Gloomy Japanese manufacturing data on Friday ensured a downbeat start to the second quarter, driving stocks and oil lower and supporting safe-haven assets like gold and the Japanese yen.
Still bruised from a turbulent first quarter, investors took their cue from the Japanese data rather than more encouraging figures from China’s manufacturers, before the pivotal US payrolls report later in the day.
Japan’s Nikkei sank 3.5% in its steepest daily fall since mid-February, dragging down shares across Asia. That set the bearish tone for Europe, where the main indices were all down more than 1% in early trading.
The pan-European index of leading 300 shares fell to a one-month low of 1,303 points and US stock futures signaled a decline of around 0.5% when trading opens.
“Normally, we could expect some sort of upside in the wake of better-than-expected Chinese manufacturing numbers. Certainly if they were poor, we’d be looking at a major downdraft in equities,” said Brenda Kelly, head analyst at London Capital Group. “But the focus appears to be on the negative.”

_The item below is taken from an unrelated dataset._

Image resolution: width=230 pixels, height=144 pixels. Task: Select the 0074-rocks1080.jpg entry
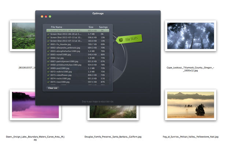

Germany’s DAX and France’s CAC 40 were both down around 1.7%. Britain’s FTSE 100 was down 1.2%.
Financials and insurance stocks were among the biggest decliners, led by a 9% fall in Zurich Insurance, as its shares traded without the attraction of its latest dividend payout.
Earlier in Asia, a profit-dampening rise in the yen and selling by hedge funds for the new financial year weighed on Japanese stocks. But the real blow came from a survey of major manufacturers by the Bank of Japan, which found sentiment at its lowest in nearly three years.
The report crystallised concerns that the BOJ’s shift to negative rates was not working. It also outweighed positive surveys from China that showed factory activity growing for the first time in nine months and a much needed pick-up in services.
MSCI’s broadest index of Asia-Pacific shares outside Japan .MIAPJ0000PUS lost 1.5%.
The tepid start to the second quarter follows a wild first quarter that saw stocks plunge on global growth fears, then rebound as major central banks took ever more aggressive stimulus steps.
The latest twist was this week’s surprisingly dovish tone from Federal Reserve Chair Janet Yellen, which saw investors further scale back expectations for how far and fast U.S. interest rates would rise in coming years.
Fed fund futures currently have one quarter-point increase priced in by December. Yields on two-year Treasury paper were down at one-month lows around 0.73% before edging back up to 0.76%.
Indeed, U.S. Treasuries enjoyed their best quarter in 4 1/2 years. Yields on 10-year notes dropped 50 basis points in the three months to March.
The focus on Friday rests on the U.S. employment report for March. Economists expect an increase of 205,000 jobs, the unemployment rate holding at 4.9% and a rise in average earnings of 0.2% in the month.
“The decisively dovish rhetoric from Yellen this week suggests that today’s U.S. data would have to surprise on the upside in a uniform and very strong fashion in order to provide something more than a temporary lift to the dollar,” Unicredit analysts wrote in a note to clients on Friday.
The greenback suffered its largest quarterly percentage loss in more than five years. The dollar index, which measures it against a basket of major currencies lost 4.1% and on Thursday hit its lowest since mid-October. It was last trading at 94.620, steady on the day.
The euro was stronger at $1.1389 after reaching $1.1411 on Thursday, the first time it rose above $1.1400 in 5 1/2 months. The dollar fell more against the yen, down 0.3% at 112.23 yen, from as high as 113.80 early in the week.
While the weaker dollar had been something of a reprieve for oil, worries about oversupply seemed to dominate in Asia on Friday. US crude fell 0.8% to $38.02 a barrel, while Brent dropped 0.7% to $40.02.
Gold was steadier at $1,231.70 an ounce, after notching up its biggest quarterly gain in nearly 30 years.